<<<<

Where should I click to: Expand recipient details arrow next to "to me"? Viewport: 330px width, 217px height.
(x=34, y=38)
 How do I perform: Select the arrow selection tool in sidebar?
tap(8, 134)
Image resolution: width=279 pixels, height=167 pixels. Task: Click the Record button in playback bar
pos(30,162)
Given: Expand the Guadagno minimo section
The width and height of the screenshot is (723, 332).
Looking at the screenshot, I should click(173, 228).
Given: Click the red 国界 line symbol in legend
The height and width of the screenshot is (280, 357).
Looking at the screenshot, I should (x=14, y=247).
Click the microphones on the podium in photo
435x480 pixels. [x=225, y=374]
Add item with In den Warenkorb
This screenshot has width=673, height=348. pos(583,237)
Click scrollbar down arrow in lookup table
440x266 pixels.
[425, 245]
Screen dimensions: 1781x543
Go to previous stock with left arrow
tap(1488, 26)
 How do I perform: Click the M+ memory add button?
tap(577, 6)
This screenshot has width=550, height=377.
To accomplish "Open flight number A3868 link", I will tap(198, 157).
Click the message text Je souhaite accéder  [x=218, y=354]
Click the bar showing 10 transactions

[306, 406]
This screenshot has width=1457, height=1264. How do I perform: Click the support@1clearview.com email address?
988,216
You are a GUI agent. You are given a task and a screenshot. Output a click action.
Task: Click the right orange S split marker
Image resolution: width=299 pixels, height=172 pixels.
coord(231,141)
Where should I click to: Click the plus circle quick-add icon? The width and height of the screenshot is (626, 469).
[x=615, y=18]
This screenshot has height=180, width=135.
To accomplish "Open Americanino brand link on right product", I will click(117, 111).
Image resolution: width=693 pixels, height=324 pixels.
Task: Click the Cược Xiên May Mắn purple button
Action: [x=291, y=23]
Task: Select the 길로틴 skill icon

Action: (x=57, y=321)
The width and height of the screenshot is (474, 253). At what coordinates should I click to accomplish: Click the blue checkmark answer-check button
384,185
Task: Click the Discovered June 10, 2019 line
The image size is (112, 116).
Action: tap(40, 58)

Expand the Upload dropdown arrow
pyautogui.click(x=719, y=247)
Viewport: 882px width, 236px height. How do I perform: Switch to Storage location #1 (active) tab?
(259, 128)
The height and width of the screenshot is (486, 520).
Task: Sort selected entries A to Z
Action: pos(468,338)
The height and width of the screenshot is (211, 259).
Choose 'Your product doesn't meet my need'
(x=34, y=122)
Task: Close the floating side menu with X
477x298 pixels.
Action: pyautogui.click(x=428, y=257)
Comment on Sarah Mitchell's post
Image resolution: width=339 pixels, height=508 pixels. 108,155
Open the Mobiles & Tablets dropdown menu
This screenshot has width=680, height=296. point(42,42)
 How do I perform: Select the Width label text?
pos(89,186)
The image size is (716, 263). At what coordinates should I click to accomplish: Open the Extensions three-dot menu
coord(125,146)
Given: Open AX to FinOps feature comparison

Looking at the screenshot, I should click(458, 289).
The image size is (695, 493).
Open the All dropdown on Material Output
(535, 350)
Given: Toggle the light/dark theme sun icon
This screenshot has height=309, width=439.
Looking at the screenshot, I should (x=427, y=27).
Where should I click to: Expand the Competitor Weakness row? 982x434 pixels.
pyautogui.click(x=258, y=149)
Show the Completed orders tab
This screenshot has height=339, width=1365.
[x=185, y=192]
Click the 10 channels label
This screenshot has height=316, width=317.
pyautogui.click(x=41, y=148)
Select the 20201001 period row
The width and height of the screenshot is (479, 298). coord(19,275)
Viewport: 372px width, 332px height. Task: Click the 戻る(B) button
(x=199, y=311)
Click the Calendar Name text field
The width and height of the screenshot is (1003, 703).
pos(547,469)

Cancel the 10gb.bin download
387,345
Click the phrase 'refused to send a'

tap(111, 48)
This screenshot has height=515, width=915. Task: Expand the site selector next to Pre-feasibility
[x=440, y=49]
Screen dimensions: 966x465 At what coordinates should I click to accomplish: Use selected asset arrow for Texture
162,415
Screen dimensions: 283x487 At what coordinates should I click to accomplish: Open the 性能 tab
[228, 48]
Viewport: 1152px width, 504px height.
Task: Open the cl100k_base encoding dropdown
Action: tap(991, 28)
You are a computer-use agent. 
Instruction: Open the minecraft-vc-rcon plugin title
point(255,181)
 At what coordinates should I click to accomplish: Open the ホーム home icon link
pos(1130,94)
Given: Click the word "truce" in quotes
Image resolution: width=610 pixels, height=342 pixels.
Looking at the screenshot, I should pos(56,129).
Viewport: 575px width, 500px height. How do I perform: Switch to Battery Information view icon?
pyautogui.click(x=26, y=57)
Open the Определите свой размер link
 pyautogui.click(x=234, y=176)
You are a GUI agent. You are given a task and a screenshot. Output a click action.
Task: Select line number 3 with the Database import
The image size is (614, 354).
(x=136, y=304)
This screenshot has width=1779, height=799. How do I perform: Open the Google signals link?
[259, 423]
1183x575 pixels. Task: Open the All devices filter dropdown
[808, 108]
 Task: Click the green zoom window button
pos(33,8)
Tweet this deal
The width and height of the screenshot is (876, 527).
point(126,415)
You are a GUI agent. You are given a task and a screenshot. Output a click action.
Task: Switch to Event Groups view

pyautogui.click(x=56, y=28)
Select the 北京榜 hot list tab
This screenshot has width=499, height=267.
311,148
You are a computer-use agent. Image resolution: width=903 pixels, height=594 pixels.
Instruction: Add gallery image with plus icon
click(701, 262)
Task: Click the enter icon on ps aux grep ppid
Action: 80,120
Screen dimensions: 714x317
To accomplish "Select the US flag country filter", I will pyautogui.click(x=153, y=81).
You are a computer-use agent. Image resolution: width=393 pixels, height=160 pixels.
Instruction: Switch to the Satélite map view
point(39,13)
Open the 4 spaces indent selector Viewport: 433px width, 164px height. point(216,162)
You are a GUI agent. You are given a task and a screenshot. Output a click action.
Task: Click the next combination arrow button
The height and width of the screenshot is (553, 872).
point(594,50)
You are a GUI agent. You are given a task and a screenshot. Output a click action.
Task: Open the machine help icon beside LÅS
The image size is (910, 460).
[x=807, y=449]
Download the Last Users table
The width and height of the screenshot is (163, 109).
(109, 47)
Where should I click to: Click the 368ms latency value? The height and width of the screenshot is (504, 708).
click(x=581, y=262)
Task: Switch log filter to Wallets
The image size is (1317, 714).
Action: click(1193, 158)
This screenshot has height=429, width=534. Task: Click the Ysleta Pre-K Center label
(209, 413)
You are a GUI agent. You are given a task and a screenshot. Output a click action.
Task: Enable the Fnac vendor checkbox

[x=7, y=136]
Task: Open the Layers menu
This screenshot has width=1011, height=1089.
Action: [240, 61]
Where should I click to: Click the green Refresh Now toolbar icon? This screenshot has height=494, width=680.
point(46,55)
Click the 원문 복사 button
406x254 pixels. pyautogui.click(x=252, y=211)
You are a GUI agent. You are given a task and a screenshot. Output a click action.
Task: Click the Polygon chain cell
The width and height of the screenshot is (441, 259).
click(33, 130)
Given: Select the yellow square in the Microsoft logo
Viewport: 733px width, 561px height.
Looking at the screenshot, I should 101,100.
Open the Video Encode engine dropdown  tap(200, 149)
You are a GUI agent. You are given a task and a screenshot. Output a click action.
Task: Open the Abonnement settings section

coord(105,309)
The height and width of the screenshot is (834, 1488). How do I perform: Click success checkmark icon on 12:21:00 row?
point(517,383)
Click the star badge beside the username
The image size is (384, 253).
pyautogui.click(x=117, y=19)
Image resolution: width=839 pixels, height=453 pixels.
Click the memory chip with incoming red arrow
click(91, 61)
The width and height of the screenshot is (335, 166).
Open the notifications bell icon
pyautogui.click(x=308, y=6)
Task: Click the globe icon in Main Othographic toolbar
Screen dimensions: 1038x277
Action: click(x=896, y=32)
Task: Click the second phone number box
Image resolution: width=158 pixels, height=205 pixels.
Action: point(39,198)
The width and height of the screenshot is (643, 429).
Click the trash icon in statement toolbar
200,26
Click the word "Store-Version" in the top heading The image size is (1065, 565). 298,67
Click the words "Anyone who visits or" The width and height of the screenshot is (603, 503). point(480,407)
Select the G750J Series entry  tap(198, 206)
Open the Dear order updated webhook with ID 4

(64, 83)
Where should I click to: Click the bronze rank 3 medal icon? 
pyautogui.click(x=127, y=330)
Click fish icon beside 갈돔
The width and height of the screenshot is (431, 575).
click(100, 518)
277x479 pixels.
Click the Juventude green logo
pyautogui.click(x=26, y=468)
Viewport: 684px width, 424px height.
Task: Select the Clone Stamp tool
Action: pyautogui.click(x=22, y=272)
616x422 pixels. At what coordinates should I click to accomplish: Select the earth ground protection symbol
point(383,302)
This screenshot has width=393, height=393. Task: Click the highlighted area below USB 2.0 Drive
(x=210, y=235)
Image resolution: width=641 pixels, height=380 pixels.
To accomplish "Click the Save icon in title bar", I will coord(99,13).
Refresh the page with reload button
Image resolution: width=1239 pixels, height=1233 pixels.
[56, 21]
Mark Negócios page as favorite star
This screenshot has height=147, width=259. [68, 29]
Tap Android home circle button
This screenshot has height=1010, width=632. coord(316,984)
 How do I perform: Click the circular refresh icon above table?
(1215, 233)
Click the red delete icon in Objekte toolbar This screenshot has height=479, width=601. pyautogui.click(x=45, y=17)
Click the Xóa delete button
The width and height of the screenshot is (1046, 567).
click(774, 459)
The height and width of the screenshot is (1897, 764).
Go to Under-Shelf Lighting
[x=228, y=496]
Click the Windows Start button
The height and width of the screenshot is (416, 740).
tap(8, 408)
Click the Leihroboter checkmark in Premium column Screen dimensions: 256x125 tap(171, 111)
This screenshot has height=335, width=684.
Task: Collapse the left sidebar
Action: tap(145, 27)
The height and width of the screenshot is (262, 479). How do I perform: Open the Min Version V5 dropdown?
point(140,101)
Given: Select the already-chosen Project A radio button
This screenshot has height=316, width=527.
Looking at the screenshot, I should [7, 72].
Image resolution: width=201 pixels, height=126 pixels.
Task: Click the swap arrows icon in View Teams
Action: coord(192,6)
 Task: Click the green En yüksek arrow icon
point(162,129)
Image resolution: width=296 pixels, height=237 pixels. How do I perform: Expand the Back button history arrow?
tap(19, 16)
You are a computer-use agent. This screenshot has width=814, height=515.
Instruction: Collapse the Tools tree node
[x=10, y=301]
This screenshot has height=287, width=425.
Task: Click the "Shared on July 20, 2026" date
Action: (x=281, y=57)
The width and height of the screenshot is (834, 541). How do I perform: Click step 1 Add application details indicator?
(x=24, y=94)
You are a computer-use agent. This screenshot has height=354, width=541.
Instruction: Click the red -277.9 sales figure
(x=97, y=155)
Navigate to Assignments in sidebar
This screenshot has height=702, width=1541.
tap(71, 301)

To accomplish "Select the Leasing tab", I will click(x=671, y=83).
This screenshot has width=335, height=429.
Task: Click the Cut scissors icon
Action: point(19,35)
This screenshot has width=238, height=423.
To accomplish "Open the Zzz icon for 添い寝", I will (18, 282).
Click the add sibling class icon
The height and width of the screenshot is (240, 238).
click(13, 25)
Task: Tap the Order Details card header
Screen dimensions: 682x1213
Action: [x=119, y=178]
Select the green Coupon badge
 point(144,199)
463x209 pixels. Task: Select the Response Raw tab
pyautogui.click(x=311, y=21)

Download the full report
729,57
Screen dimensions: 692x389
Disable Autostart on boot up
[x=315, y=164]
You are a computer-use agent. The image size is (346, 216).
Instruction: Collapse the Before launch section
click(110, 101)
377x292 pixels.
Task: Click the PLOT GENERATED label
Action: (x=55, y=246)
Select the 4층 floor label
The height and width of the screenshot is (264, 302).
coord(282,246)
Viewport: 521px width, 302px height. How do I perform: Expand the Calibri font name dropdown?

>>>>

Exercise brief
Word for word, repeat the lines that begin at the one with "Download the full report" and continue to the end of the listing above.

Completed task
Download the full report
729,57
Screen dimensions: 692x389
Disable Autostart on boot up
[x=315, y=164]
You are a computer-use agent. The image size is (346, 216).
Instruction: Collapse the Before launch section
click(110, 101)
377x292 pixels.
Task: Click the PLOT GENERATED label
Action: (x=55, y=246)
Select the 4층 floor label
The height and width of the screenshot is (264, 302).
coord(282,246)
Viewport: 521px width, 302px height. How do I perform: Expand the Calibri font name dropdown?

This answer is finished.